§ Assignment
Through the end of the data below, output every line exactly, beginning with the line that contains "The height and width of the screenshot is (528, 674).".

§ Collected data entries
'''
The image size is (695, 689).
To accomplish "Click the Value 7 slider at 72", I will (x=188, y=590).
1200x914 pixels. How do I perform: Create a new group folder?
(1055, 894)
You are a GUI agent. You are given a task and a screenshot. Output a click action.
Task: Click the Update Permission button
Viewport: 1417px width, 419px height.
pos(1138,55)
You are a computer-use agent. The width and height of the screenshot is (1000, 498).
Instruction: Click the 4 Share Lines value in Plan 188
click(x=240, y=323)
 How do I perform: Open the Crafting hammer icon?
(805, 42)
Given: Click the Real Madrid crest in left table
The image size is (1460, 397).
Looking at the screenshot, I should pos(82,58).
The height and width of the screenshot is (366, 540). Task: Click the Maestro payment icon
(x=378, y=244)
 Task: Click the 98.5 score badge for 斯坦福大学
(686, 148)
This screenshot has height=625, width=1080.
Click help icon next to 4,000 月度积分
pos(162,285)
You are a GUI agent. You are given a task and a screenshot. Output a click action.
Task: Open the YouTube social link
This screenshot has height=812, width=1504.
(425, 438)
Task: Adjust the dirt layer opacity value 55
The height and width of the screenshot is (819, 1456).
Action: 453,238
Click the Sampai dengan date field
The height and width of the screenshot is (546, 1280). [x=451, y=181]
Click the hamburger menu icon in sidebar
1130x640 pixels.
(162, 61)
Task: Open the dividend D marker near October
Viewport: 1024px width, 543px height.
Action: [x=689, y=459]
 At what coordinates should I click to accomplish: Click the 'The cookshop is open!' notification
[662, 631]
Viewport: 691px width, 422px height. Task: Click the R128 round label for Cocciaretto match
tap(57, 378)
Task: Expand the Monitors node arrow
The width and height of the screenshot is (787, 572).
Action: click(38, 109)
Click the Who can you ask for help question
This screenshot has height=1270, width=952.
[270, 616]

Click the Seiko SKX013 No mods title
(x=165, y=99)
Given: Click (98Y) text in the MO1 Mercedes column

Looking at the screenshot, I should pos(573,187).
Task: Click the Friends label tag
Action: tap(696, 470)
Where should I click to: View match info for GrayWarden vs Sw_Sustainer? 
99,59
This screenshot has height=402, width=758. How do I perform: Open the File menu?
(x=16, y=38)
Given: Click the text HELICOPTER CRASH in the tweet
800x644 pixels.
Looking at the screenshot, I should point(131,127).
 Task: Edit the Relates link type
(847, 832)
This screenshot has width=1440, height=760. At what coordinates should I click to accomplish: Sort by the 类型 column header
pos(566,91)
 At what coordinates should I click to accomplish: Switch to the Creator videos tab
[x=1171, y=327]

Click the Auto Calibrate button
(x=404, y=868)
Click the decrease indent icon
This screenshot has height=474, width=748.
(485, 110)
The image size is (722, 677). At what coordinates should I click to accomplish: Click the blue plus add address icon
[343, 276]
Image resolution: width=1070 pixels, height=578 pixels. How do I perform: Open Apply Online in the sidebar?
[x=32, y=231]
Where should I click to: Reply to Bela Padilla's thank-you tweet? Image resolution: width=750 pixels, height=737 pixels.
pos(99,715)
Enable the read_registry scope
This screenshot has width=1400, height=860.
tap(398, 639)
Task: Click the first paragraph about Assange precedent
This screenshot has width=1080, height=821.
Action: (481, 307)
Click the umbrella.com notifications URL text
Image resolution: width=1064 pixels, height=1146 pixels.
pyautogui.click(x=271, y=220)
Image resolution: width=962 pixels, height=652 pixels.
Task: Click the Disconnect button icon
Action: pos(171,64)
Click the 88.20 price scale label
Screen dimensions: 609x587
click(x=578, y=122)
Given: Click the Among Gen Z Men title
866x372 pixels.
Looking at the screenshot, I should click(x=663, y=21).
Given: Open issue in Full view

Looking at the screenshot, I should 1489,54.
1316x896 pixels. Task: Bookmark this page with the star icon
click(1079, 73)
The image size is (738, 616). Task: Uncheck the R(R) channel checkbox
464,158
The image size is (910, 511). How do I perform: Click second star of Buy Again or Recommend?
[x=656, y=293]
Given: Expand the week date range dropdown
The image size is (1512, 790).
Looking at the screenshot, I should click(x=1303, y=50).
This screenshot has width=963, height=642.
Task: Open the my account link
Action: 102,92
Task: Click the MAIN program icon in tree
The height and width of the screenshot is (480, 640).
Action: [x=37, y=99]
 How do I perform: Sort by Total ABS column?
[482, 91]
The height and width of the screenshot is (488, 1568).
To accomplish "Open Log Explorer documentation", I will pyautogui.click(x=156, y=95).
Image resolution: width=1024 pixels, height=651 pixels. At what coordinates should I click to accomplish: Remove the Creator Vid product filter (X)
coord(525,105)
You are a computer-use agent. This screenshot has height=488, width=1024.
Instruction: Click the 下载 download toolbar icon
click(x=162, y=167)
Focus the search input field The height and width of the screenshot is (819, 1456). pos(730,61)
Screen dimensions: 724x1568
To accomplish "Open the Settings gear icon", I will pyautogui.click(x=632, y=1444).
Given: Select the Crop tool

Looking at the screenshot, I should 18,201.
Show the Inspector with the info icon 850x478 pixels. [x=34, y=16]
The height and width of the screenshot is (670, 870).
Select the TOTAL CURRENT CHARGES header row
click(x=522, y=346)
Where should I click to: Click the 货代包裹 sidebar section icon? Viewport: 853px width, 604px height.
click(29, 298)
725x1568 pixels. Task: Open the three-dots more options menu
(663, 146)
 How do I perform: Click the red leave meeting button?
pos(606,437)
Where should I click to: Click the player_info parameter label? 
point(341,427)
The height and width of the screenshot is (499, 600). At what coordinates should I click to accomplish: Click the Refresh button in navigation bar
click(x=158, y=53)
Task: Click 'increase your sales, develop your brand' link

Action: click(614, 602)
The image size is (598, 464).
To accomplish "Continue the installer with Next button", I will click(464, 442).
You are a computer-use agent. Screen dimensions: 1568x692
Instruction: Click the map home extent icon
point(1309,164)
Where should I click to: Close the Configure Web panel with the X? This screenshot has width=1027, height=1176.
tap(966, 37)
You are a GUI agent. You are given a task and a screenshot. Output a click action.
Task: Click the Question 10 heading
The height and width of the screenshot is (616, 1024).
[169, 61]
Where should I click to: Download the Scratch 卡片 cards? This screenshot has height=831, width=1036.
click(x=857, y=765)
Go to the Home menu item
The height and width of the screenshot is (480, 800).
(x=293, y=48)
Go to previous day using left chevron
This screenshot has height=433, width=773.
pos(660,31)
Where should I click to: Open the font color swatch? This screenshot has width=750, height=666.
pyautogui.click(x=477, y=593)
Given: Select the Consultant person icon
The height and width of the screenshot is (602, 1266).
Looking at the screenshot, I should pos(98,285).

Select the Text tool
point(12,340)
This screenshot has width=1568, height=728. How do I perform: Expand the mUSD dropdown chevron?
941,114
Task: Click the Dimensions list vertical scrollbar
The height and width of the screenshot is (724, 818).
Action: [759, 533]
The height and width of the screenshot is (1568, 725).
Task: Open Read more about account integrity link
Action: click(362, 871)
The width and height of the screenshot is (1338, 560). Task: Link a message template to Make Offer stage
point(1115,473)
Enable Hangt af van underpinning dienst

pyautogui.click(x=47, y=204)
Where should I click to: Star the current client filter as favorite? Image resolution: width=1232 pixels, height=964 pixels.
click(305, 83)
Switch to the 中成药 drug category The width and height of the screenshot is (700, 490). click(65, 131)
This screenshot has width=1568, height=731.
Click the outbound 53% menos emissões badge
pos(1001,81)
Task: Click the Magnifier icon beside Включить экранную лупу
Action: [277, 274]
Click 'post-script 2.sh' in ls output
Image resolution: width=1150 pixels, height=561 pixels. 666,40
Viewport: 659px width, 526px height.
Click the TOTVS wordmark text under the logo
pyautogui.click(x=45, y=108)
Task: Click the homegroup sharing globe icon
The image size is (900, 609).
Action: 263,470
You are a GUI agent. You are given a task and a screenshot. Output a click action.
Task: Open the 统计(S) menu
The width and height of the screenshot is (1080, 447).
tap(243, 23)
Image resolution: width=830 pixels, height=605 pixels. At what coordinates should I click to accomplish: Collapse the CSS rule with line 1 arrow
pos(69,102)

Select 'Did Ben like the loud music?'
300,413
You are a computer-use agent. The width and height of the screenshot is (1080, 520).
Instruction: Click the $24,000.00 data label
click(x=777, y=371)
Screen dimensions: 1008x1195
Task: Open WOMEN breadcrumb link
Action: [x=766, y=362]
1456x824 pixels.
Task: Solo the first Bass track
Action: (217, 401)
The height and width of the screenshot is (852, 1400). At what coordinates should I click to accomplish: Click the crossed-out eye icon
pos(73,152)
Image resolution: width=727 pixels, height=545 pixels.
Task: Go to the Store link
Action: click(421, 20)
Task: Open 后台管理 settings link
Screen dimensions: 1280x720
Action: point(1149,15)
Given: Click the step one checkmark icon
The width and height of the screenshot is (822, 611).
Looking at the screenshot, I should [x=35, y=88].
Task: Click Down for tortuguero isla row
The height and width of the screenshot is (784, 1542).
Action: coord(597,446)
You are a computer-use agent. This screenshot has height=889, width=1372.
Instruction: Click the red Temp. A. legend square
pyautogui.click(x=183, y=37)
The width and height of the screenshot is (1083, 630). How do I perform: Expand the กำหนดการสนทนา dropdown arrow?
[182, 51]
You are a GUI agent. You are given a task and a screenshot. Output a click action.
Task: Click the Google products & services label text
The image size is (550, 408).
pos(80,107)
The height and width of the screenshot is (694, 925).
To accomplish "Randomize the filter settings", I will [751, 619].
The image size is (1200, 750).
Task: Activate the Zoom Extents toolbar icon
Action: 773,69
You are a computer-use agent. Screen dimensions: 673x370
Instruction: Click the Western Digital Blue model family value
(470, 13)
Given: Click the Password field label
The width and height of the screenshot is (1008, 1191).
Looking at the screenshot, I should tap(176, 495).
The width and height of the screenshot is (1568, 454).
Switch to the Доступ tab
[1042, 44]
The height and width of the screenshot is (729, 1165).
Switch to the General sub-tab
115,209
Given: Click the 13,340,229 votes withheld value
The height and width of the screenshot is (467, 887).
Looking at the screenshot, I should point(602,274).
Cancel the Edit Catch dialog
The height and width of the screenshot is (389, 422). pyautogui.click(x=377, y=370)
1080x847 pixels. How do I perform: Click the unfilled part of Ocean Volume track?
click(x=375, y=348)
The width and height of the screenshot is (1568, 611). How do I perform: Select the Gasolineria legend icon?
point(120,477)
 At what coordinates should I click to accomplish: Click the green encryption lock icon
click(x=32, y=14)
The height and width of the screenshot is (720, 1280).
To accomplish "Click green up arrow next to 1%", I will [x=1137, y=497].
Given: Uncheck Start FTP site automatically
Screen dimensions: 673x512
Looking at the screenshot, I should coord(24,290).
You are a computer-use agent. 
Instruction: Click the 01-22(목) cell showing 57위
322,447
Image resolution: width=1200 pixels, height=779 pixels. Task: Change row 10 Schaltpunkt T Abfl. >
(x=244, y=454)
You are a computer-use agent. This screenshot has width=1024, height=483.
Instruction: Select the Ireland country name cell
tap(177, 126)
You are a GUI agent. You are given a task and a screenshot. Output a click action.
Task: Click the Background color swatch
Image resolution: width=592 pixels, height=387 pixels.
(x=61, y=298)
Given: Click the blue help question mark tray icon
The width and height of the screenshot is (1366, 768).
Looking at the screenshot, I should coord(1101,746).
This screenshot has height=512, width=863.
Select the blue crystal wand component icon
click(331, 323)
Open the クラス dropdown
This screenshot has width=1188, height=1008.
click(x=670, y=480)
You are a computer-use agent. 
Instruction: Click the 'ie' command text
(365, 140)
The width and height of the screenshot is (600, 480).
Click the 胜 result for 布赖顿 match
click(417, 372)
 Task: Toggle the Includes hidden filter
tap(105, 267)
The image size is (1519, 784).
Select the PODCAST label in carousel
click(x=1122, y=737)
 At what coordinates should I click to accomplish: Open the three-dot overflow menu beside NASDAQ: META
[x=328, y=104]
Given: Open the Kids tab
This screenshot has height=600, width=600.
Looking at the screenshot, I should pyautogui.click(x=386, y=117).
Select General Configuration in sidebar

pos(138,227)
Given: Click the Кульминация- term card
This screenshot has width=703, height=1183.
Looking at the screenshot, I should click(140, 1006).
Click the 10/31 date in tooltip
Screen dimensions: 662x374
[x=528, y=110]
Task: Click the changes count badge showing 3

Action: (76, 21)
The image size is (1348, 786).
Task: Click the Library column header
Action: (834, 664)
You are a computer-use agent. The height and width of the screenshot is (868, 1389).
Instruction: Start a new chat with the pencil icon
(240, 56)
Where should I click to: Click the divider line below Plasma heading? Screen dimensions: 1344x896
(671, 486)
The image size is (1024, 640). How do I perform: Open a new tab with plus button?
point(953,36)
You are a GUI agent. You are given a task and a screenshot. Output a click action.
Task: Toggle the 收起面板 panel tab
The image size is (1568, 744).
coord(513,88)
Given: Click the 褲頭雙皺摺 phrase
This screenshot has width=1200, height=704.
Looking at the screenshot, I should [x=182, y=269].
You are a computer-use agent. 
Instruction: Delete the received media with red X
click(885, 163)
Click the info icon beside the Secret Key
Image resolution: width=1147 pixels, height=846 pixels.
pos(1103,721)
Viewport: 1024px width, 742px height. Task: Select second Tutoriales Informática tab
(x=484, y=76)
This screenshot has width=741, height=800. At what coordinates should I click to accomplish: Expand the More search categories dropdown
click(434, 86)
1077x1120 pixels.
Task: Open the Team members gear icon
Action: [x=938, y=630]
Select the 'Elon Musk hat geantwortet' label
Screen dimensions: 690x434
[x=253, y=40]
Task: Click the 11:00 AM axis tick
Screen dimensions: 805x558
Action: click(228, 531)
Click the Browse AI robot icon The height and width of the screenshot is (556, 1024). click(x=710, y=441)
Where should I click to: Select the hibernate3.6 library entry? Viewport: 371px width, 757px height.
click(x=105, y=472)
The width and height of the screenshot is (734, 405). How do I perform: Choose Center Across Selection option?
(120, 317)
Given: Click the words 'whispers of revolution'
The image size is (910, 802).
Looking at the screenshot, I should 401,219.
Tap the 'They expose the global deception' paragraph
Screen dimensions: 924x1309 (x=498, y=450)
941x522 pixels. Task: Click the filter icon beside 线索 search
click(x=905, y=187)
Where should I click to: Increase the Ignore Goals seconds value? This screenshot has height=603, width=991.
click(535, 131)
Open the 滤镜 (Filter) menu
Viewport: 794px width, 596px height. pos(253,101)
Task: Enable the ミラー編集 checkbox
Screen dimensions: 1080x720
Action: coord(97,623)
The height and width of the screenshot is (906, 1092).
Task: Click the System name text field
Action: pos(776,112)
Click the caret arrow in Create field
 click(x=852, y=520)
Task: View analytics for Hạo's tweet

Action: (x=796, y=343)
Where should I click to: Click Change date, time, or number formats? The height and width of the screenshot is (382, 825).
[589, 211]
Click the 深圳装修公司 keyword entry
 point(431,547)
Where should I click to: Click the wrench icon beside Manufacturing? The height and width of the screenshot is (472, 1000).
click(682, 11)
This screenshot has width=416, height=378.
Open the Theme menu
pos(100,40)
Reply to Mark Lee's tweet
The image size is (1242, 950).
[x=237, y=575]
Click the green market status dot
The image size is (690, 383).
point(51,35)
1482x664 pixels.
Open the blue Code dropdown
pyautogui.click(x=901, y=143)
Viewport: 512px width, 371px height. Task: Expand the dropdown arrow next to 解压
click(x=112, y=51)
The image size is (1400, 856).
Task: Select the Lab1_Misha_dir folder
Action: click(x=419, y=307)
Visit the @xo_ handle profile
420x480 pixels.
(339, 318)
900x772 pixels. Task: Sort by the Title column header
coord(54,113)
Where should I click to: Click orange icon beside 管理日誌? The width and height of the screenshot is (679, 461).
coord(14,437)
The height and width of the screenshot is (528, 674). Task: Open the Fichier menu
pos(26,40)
'''
§ Response to the exercise
The height and width of the screenshot is (528, 674). Task: Open the Fichier menu
pos(26,40)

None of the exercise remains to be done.